>> START DATA RECORDS

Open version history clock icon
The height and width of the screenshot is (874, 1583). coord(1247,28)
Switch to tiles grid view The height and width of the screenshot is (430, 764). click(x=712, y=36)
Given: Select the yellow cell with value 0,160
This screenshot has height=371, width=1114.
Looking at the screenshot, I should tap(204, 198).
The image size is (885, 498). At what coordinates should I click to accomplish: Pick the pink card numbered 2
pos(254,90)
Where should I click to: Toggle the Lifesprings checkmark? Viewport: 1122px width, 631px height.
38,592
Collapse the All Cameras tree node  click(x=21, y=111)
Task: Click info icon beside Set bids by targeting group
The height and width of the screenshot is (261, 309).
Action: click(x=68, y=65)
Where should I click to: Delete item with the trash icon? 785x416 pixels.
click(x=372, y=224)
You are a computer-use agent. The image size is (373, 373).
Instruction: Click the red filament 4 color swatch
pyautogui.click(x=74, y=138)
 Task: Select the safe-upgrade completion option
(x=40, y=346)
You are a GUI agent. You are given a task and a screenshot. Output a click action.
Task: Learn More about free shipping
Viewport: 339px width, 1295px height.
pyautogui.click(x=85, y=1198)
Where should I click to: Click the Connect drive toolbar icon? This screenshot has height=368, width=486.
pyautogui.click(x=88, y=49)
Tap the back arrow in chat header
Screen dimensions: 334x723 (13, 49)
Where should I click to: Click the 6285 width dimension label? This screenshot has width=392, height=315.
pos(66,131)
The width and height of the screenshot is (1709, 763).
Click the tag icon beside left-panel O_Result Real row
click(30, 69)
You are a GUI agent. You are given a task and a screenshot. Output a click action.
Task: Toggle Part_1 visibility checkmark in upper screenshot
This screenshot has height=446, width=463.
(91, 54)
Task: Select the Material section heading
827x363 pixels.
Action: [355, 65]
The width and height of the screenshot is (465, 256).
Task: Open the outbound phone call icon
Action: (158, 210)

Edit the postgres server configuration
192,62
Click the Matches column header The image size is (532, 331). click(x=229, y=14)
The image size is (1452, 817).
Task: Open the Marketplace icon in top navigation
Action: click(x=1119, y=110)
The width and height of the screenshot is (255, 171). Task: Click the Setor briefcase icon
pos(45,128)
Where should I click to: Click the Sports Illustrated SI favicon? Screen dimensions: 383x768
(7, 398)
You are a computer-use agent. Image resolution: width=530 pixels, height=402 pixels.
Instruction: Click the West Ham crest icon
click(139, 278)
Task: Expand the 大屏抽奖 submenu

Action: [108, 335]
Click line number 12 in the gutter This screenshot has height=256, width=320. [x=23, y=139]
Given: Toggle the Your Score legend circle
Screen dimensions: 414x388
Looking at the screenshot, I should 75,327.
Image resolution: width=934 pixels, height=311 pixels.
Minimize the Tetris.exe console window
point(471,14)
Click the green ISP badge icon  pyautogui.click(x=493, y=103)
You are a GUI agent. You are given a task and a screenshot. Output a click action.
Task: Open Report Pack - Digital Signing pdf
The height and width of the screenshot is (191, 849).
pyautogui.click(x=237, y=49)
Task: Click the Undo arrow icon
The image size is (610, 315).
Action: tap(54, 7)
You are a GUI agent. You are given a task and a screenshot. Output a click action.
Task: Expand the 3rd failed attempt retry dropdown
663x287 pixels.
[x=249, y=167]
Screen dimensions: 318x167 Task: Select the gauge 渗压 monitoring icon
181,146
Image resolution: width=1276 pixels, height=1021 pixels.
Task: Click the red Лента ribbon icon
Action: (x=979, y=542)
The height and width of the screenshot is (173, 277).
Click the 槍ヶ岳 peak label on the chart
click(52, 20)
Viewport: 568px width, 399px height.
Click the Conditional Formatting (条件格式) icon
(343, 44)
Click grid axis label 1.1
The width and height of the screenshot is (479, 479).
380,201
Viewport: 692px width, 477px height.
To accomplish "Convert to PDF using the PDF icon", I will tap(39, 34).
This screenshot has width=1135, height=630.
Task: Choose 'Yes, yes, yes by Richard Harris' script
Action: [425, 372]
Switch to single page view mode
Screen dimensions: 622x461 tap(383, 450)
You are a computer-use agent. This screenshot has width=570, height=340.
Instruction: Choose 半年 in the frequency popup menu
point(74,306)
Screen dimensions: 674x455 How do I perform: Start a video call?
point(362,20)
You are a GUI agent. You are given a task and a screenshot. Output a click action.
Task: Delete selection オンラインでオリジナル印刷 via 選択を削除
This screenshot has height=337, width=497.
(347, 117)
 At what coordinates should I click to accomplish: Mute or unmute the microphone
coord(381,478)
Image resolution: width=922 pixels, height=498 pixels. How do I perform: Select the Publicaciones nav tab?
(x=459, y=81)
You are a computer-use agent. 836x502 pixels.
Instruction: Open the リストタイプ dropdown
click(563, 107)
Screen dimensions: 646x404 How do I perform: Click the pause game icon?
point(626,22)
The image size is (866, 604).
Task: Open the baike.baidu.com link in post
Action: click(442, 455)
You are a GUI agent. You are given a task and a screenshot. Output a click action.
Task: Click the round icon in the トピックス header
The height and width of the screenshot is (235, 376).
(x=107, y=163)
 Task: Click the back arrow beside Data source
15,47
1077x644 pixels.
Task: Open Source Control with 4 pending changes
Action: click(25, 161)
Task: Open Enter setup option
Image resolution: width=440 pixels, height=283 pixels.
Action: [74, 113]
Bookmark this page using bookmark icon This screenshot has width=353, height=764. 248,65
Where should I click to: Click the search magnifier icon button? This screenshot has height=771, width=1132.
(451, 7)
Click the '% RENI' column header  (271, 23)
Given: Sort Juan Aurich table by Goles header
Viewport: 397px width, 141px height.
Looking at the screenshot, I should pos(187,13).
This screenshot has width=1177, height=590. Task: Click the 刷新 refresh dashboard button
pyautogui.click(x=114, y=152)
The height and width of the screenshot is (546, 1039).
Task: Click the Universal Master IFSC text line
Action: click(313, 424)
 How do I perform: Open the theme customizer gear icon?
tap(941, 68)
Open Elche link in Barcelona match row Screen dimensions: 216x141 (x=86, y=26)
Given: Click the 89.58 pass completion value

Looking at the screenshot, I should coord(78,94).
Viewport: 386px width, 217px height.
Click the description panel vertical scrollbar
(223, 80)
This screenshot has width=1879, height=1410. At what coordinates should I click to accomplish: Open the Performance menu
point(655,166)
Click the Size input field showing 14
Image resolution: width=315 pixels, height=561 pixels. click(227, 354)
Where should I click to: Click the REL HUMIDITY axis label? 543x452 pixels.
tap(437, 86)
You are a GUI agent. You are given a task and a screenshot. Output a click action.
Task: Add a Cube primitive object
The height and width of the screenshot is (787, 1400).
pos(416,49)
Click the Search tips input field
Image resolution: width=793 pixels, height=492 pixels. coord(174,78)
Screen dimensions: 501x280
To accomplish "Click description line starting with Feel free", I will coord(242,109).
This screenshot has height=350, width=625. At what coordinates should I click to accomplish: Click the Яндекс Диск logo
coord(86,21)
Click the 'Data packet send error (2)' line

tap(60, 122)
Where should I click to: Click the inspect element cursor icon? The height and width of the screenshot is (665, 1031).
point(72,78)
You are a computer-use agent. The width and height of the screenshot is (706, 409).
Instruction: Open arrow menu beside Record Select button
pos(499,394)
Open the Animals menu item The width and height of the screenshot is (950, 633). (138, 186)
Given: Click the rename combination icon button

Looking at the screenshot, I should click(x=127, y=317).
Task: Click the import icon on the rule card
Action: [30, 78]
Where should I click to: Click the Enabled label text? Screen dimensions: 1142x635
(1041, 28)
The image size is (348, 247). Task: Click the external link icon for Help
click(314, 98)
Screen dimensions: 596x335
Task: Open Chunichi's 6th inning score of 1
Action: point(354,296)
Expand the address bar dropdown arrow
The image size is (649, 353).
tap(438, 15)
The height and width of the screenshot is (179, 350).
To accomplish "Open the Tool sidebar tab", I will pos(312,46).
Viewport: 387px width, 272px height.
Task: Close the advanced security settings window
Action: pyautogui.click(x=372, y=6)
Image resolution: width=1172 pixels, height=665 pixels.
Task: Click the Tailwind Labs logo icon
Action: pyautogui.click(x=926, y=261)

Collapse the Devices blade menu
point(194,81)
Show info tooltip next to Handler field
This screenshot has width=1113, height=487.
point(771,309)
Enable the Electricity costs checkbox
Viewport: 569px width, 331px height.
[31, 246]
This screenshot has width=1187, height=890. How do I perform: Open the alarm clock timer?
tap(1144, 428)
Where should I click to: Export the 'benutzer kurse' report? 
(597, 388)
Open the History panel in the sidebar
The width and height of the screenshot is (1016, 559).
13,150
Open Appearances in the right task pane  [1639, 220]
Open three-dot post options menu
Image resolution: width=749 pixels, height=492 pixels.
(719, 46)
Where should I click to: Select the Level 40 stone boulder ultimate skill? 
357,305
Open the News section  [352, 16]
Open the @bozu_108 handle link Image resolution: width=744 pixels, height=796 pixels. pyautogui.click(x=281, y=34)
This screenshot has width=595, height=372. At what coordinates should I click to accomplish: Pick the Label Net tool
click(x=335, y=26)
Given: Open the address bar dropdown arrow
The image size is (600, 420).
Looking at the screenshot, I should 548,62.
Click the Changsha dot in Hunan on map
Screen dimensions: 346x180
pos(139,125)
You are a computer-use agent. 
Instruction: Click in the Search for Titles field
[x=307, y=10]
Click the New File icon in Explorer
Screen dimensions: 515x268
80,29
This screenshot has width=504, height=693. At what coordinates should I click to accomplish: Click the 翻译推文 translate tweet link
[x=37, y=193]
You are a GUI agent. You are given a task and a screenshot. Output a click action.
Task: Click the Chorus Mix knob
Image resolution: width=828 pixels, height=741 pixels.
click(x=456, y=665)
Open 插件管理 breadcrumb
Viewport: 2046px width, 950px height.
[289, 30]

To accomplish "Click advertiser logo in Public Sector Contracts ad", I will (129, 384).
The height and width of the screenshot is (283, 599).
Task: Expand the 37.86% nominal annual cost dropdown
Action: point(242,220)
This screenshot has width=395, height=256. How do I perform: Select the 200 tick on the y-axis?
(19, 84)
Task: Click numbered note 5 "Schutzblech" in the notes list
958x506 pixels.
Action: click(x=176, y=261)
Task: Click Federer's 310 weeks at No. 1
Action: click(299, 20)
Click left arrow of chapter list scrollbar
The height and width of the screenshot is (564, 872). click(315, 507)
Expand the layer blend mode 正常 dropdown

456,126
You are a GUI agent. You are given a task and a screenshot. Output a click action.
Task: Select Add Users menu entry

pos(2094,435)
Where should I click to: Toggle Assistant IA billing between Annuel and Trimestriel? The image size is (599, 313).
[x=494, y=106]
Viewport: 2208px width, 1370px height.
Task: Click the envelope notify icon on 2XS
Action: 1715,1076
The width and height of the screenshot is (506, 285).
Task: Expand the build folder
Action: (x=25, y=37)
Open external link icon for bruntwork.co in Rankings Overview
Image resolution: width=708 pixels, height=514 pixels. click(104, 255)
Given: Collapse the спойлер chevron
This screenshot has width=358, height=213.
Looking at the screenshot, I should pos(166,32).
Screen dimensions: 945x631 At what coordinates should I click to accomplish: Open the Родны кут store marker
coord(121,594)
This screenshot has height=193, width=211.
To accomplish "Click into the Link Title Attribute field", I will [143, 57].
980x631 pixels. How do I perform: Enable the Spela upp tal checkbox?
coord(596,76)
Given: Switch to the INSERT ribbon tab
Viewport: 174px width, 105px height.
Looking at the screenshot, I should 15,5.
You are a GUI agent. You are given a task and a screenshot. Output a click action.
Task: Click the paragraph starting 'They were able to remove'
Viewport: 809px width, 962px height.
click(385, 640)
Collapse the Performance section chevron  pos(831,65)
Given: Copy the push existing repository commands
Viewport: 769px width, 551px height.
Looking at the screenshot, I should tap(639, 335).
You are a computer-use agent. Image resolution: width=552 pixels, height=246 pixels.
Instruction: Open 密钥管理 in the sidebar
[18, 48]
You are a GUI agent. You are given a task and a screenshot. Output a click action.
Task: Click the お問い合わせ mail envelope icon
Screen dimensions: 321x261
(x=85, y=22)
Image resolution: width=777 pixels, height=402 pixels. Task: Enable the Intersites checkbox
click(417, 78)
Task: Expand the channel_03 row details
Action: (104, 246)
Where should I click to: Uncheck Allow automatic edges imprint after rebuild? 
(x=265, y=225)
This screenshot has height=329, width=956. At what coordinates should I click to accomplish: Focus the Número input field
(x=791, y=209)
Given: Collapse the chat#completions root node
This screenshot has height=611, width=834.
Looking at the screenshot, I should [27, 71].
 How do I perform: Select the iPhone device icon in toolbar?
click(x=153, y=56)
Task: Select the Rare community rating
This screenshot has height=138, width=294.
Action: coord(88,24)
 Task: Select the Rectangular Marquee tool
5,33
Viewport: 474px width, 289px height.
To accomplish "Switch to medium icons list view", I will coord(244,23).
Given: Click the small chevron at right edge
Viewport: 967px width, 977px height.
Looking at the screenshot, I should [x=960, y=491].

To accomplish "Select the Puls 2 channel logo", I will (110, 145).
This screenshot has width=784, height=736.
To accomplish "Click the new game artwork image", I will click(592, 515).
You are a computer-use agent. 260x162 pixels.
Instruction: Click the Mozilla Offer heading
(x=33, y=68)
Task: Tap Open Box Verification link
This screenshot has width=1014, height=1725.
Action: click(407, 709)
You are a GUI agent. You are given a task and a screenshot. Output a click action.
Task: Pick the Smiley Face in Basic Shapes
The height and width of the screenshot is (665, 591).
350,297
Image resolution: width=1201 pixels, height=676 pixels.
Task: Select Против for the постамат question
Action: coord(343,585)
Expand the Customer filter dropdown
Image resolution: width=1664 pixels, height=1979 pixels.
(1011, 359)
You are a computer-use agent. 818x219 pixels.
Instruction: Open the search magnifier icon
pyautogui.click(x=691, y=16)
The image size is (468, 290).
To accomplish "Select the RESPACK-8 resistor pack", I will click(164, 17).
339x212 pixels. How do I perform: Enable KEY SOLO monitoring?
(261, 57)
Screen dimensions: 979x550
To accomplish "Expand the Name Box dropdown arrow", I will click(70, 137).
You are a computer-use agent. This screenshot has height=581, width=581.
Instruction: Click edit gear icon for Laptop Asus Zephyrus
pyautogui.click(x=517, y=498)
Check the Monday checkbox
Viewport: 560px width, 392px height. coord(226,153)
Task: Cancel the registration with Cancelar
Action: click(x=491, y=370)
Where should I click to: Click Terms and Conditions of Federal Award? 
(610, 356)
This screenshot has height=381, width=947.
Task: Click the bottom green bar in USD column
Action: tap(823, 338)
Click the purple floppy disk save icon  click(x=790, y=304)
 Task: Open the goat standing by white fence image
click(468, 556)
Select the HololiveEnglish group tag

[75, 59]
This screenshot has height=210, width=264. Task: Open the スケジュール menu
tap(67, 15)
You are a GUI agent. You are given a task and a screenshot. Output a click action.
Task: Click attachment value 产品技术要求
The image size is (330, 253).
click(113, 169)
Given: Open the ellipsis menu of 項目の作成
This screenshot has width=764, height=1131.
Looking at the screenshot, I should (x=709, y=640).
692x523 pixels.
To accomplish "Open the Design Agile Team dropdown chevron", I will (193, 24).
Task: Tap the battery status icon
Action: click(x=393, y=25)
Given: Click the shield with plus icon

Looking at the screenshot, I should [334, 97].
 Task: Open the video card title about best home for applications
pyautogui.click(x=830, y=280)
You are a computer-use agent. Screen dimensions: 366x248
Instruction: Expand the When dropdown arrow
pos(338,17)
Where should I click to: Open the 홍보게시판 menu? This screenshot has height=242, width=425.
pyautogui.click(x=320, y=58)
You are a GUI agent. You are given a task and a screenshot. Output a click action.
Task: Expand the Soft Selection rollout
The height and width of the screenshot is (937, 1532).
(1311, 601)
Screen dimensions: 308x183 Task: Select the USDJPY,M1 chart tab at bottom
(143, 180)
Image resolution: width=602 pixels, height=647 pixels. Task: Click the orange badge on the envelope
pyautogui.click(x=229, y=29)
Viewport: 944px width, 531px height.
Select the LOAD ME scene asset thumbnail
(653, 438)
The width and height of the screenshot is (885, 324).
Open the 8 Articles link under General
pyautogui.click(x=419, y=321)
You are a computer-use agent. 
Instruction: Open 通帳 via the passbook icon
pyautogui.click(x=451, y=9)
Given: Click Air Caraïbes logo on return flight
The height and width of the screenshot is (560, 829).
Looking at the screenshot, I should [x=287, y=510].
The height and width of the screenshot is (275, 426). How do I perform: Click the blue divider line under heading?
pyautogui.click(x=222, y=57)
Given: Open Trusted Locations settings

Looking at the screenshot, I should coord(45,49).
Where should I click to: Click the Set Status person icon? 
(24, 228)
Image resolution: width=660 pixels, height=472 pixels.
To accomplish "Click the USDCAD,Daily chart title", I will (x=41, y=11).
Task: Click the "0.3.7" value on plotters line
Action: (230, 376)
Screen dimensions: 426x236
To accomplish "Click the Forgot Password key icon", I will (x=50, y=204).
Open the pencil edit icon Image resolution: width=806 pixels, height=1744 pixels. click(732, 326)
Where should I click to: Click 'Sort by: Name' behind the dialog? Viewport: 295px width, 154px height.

>> END DATA RECORDS

Copy out the data verbatim, starting at the line containing "Given: Click Air" and ending at the line containing "will (x=50, y=204).", with both of those lines included.

Given: Click Air Caraïbes logo on return flight
The height and width of the screenshot is (560, 829).
Looking at the screenshot, I should [x=287, y=510].
The height and width of the screenshot is (275, 426). How do I perform: Click the blue divider line under heading?
pyautogui.click(x=222, y=57)
Given: Open Trusted Locations settings

Looking at the screenshot, I should coord(45,49).
Where should I click to: Click the Set Status person icon? 
(24, 228)
Image resolution: width=660 pixels, height=472 pixels.
To accomplish "Click the USDCAD,Daily chart title", I will (x=41, y=11).
Task: Click the "0.3.7" value on plotters line
Action: (230, 376)
Screen dimensions: 426x236
To accomplish "Click the Forgot Password key icon", I will (x=50, y=204).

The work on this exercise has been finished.